第27章 特別編『菜子の誕生日お祝いデート(前編)』


 *


「わぁー、ついに来ちゃった!」


 人気の観光地、古都・鎌倉!

 俊光君と電車に揺られているだけでもすでに楽しくて、一時間半の乗車時間があっという間に過ぎちゃった。

 ゴールのテープを切るように改札を抜ける。初めて味わう鎌倉の空気感に、ますますテンションが上がっちゃう。

 天気も、今日一日ずっと晴れの予報だったし。まさにデート日和だね!

 ワクワクが止まらなくて、駅前を無駄にキョロキョロと見回していたら、すぐそばに、鎌倉の食べ歩きスポットで有名な通りが目についた。

 通りの入り口手前まで来てみると……平日で、しかもまだ早い時間帯なのに、もうすでに多くの人達で賑わってるよ。平日でこれなら、休日なんて、ぎゅうぎゅう詰めのおしくらまんじゅう状態なんじゃない? そう考えると、私も俊光君も学校がお休み期間中で、平日に来れて良かったと思えた。


「お前、朝からテンション高いって」


 鎌倉に着いてから、ハシャグ私のあとを黙って付いてきていた俊光君が、ここでやっと話しかけてきた。

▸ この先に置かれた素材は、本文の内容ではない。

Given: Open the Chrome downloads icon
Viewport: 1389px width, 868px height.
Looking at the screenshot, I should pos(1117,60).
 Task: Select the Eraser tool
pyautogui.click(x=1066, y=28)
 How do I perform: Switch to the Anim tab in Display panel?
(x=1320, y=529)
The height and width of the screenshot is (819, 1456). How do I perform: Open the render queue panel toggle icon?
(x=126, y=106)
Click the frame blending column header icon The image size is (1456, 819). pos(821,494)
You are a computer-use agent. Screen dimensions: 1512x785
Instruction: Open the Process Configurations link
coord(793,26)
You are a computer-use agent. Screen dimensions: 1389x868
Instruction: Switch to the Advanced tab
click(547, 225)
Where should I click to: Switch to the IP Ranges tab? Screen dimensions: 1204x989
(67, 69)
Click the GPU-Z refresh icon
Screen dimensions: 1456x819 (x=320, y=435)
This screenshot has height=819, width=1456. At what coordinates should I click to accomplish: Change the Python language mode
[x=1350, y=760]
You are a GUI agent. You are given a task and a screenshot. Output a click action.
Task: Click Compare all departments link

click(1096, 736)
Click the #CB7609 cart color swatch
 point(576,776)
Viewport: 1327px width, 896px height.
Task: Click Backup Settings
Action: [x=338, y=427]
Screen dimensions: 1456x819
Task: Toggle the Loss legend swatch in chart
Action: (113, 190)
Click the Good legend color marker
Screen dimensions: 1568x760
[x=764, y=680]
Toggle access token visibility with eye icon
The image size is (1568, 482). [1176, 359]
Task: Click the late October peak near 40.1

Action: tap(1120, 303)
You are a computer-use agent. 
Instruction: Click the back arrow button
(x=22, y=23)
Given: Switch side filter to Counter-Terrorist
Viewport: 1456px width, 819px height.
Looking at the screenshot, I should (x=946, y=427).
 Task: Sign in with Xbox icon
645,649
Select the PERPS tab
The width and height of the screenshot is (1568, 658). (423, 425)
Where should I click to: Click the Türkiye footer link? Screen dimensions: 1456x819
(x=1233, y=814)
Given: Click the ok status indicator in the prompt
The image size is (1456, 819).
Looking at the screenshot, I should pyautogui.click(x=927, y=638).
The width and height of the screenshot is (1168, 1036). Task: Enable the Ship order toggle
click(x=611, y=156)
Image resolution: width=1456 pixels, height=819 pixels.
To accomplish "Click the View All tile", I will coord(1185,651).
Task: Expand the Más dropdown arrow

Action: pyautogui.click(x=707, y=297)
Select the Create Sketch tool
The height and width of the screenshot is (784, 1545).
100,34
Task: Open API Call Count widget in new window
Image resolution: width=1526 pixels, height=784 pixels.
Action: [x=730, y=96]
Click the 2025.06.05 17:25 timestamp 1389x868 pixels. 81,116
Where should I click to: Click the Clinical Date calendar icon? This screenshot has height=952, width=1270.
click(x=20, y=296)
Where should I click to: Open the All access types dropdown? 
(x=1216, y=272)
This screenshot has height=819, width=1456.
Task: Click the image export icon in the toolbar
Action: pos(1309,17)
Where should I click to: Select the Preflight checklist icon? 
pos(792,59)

「そりゃあそうだよ。一度来てみたかった場所に、俊光君と来れたんだもん。テンションもアゲアゲだよぉー」

「それはそれは何よりで。こっちはどっかの誰かに、しなくてもいい早起きを無理矢理させられたってのに……ふぁーあ……」


 俊光君、着いたというのにまだ眠そう。電車の中でも、うつらうつらしていたし。

 それもそのはずってヤツで。私が、ハリキリにハリキッて、朝に弱い俊光君を、早朝レベルの四時に叩き起こしちゃったからね。えへへ。


「俊光君、ごめんなさーい。でもね、デートは朝起きた時から始まって、家に帰り着くまでがデートなんだよ。だから少しでも早く起きたら、その分長くデートが出来るかなって思って」

「…………」

「ひゃっ……」


 俊光君が、私の頭を軽くポンポンとしてきた。